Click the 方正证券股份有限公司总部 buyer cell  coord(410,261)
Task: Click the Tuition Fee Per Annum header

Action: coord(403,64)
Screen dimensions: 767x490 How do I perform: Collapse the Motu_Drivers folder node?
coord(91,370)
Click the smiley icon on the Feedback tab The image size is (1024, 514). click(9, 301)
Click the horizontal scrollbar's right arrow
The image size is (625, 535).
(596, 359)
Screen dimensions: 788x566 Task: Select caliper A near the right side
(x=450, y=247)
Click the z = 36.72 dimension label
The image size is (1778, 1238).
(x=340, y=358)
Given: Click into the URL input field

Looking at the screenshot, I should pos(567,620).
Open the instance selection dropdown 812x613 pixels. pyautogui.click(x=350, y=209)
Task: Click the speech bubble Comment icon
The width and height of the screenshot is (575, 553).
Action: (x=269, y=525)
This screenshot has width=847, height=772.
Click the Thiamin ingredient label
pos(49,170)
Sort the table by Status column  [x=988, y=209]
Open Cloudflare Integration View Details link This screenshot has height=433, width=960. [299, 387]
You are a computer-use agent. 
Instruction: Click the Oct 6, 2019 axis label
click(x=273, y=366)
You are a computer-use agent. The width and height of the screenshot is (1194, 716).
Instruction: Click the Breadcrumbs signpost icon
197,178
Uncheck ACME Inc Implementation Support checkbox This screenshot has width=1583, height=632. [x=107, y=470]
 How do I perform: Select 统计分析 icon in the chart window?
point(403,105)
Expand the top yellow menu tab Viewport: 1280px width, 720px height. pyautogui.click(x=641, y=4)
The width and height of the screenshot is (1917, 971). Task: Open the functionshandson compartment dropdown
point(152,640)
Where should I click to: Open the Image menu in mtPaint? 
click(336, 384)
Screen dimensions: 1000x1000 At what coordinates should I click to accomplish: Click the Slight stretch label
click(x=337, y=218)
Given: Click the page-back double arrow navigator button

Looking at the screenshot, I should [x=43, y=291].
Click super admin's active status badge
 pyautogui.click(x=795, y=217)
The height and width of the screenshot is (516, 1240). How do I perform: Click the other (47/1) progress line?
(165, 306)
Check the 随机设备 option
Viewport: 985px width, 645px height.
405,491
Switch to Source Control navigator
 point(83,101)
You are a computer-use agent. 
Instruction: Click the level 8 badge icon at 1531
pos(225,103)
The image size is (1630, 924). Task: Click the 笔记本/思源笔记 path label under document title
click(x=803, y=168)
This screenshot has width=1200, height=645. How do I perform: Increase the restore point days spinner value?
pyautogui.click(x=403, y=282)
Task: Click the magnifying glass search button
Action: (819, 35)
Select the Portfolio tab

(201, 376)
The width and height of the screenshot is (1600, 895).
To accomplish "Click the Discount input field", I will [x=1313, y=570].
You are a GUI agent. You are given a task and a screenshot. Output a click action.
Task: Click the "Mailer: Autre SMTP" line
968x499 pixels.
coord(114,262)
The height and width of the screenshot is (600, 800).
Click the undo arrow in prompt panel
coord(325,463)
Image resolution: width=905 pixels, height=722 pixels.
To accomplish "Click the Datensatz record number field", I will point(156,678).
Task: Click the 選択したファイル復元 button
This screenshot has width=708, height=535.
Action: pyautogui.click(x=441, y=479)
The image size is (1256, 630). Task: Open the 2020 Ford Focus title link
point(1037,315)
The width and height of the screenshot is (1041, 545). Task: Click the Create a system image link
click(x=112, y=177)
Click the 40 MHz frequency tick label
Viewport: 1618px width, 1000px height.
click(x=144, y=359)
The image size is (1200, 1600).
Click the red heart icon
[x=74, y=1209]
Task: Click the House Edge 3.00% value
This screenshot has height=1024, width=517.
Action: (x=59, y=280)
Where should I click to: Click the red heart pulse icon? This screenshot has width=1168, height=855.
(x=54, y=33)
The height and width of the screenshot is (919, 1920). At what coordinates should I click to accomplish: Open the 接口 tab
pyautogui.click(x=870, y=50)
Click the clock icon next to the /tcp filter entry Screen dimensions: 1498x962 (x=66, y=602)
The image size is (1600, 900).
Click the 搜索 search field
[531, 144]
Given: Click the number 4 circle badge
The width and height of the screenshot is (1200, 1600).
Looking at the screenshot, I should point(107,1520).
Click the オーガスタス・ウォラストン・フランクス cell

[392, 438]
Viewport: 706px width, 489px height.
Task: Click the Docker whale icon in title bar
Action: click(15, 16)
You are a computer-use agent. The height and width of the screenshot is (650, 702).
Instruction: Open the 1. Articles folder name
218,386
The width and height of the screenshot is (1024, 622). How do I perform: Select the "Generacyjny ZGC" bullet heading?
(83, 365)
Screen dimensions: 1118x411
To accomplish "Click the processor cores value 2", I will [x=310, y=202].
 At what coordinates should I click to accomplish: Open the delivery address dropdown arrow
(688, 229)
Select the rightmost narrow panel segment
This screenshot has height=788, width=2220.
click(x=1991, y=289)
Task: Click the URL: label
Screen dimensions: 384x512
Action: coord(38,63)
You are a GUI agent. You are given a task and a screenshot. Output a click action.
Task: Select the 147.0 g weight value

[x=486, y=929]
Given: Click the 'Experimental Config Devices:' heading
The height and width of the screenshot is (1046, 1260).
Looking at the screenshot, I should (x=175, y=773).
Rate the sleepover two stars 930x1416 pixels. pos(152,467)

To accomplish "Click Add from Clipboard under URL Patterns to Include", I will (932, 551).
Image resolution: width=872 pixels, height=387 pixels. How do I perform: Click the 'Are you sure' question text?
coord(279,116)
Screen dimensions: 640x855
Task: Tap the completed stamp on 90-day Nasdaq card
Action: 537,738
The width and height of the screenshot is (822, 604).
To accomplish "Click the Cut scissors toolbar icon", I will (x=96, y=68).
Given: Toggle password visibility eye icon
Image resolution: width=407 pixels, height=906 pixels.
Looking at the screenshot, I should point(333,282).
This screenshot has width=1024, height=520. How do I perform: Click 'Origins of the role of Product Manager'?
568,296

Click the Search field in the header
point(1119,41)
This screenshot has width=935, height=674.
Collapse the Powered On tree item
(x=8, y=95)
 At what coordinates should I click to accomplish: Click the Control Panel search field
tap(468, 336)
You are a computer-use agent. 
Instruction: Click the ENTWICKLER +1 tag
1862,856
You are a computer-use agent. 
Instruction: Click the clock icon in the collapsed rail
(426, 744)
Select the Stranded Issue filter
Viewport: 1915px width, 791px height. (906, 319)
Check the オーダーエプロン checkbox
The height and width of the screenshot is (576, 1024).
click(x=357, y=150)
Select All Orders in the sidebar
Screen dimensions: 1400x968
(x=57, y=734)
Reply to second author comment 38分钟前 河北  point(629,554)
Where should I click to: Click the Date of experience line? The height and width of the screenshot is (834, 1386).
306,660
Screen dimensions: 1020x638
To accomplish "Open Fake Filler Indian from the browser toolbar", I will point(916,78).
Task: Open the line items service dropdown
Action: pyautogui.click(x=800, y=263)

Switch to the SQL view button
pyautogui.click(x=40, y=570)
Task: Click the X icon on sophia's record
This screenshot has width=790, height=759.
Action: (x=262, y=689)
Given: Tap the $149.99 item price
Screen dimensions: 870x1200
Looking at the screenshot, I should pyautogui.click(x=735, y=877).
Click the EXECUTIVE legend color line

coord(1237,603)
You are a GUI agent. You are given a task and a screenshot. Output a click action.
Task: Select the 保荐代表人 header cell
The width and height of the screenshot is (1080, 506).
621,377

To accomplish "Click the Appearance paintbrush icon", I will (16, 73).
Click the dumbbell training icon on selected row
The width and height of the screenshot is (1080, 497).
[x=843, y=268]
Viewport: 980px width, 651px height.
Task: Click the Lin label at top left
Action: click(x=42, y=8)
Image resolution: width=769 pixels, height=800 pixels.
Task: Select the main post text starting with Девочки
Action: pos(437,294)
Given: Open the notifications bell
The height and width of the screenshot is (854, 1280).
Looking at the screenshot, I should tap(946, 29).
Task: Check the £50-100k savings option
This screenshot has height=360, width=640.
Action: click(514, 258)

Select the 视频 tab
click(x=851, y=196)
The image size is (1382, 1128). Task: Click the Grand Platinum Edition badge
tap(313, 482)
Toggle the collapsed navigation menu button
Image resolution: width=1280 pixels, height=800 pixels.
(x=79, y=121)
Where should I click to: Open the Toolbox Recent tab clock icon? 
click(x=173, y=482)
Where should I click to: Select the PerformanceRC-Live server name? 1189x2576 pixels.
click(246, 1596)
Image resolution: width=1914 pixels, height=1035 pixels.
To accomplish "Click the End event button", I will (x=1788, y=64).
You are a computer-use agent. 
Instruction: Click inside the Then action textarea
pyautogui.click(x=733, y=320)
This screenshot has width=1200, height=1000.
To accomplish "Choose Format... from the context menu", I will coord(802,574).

Required work »
Each line from the one containing "Task: Select the 保荐代表人 header cell" to the end of the listing above must be printed exactly, and no other line may appear.

Final answer »
Task: Select the 保荐代表人 header cell
The width and height of the screenshot is (1080, 506).
621,377

To accomplish "Click the Appearance paintbrush icon", I will (16, 73).
Click the dumbbell training icon on selected row
The width and height of the screenshot is (1080, 497).
[x=843, y=268]
Viewport: 980px width, 651px height.
Task: Click the Lin label at top left
Action: click(x=42, y=8)
Image resolution: width=769 pixels, height=800 pixels.
Task: Select the main post text starting with Девочки
Action: pos(437,294)
Given: Open the notifications bell
The height and width of the screenshot is (854, 1280).
Looking at the screenshot, I should tap(946, 29).
Task: Check the £50-100k savings option
This screenshot has height=360, width=640.
Action: click(514, 258)

Select the 视频 tab
click(x=851, y=196)
The image size is (1382, 1128). Task: Click the Grand Platinum Edition badge
tap(313, 482)
Toggle the collapsed navigation menu button
Image resolution: width=1280 pixels, height=800 pixels.
(x=79, y=121)
Where should I click to: Open the Toolbox Recent tab clock icon? 
click(x=173, y=482)
Where should I click to: Select the PerformanceRC-Live server name? 1189x2576 pixels.
click(246, 1596)
Image resolution: width=1914 pixels, height=1035 pixels.
To accomplish "Click the End event button", I will (x=1788, y=64).
You are a computer-use agent. 
Instruction: Click inside the Then action textarea
pyautogui.click(x=733, y=320)
This screenshot has width=1200, height=1000.
To accomplish "Choose Format... from the context menu", I will coord(802,574).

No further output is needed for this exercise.